** BEGIN DOCUMENT TEXT **
Look around your garden, and you will be amazed by how many insects you can see. Some have their positives, pollinating the flowers, but others can be serious pests.
Insects can be found year-round in your garden. In spring, butterflies and bees start appearing, while in summer, ants abound, and hundreds can be seen flying around to find a mate. In autumn, daddy long legs can be seen trying to get into and out of your home, while in winter, the hardiest insects, including swarms of gnats can be found.
Most insects can be found in gardens at some time. Some are casual visitors from the surrounding countryside, but many are actually residents. Not all gardens support as many species, and new gardens also have fewer species than established ones, as insects need mature garden plant life to take up residence.
Spring
Some insects are present all year round. Flies can be seen basking on sunny walls, even in the middle of winter. Most species have definite seasons, however, and insect populations change a lot between spring and autumn.
Among the first to stir in spring are those insects that hibernate as adults. Brimstone, peacock, and small tortoiseshell butterflies fly on warm days, even in February, trying to find nectar from any flowers that are open.
However, it is not until but not until the aubrietia, primrose, and polyanthus come to flower later in the spring do these butterflies become particularly busy. They are soon joined by the first broods of large and small whites, which emerge from their pupae early in April.
Honey bees appear as soon as the days warm up, mixing with the droneflies on the snowdrops and crocuses. Bumble bee queens emerge from hibernation in spring and are active as soon as the temperatures begin to rise.
Several species are common in the garden, with Bombus pratorum being one of the earliest to appear. Other garden species of bee include B. lapidarius, B. pascuorum, B. lucorum and B. hortum.
The bees all find plenty of nectar in deadnettle flowers and sallow catkins and build up their strength in readiness for nesting.
When the aubrietia opens, the fascinating bee-fly is never far away, hovering over the plants while making a high-pitched whine.
Queen wasps, like queen bumble bees, pass the winter in hibernation, and when they wake, they need a plentiful supply of energy-rich food.
Nectar provides most of this, and the wasps can be seen buzzing around cotoneaster and other early flowering shrubs. If the flowers are not yet open, the wasps bite through their bases to reach the nectar.
When not feeding, the wasps can often be seen and even heard, scraping wood from sheds and fences, which they chew and mix with saliva to make the paper for their nests.
As you get busy in the garden, digging and weeding in readiness for spring planting, you may find many insects on the ground.
As gardeners, you don’t want the larvae of craneflies or click beetles in your garden. However, other insects, such as predatory ground beetles, including the violet ground beetle, rush over the surface, feeding on harmful insect larvae.
During May, many garden plants become decorated with blobs of white froth known as cuckoo spit. People once thought this really was cuckoo spit as it seems to appear from nowhere at a time when cuckoos were around.
It is produced by the nymphs of frog hoppers which feed on the plant sap. The froth protects the nymphs from drying out and also from many of their predators.
** END DOCUMENT TEXT **
** BEGIN DATA PROVIDED **
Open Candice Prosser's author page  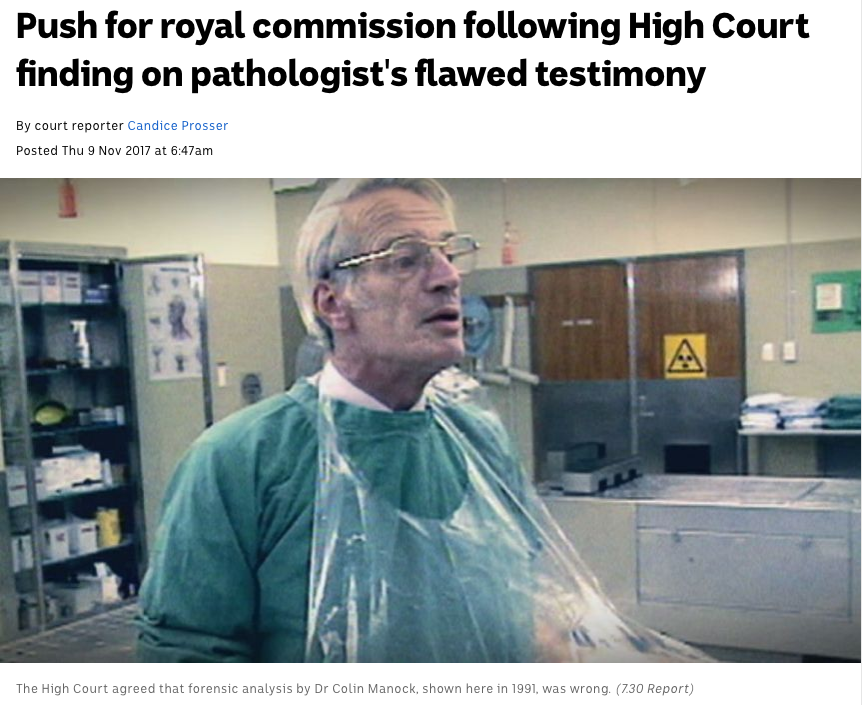(177, 126)
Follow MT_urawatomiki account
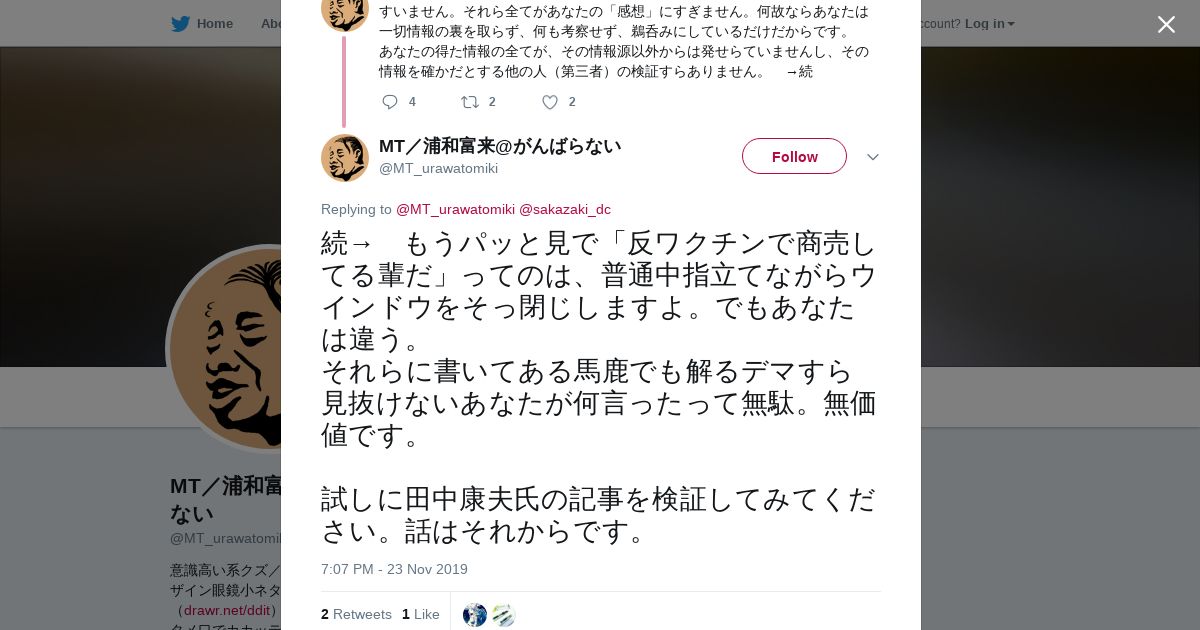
** END DATA PROVIDED **
§ OBJECTIVES
A – In the text on garden insects, what produces cuckoo spit?
B – Carry the text on garden insects forward, starting right after its final sentence.

§ TASK RESULTS
A – Cuckoo spit is produced by the nymphs of frog hoppers, which feed on plant sap.

B –
Summer
As spring passes into summer, the aphids multiply quickly on many garden plants, exuding large quantities of honeydew, a liquid that ants and many other insects love to feed on.
Garden insects reach peak numbers in high summer when every flower has its attendant hoverfly and often many other insects as well. The summer generations of small tortoiseshells, peacocks, and brimstone butterflies feed on lavender and buddleia nectar and may be joined by the wall brown and comma butterflies.
The large and small whites join in when they are not busy laying eggs on brassicas, together with their harmless relative, the green-veined white.
If you wander around the garden at night with a torch or shine a lamp out of the window, you will soon be aware of the large numbers of moths in the garden, feeding at the flowers or simply flying about in search of mates.
These may include the yellow underwings, whose shiny brown pupae you may have dug up in spring, and the tiger moth and its cousins, the white and buff ermines.
Several day-flying moths also occur in the garden during the summer and autumn. Best known are the hummingbird hawkmoth and the silver-Y moth. Both arrive in late spring and produce a new generation in late summer, feeding while hovering.
Ants are extremely common in the garden, but they are generally unobtrusive for much of the year. The commonest species is the black Lasius niger, which feeds on a variety of small insects and has a special taste for aphids, which they milk for honeydew.
This species breeds under paths and rockery stones, and the nests can be seen teeming with ants in July or August when thousands of winged ants take to the air for their mating flight. These flying ant days can be quite unpleasant, and the winged ants can make their way into your home in the hundreds if you are unlucky.
The winged ants are males and new queens nurtured by the workers for several weeks. When the weather conditions are reasonably still, but warm and humid, the workers open the nests and allow the winged forms out for their mid-air matings.
All the nests in one area tend to erupt simultaneously, thus encouraging intermarriage between the different colonies.
The great majority of flying ants fall victim to swallows and other birds, but males which return to the ground will soon die while the queens break off their wings and search for suitable places in which to start their new colonies.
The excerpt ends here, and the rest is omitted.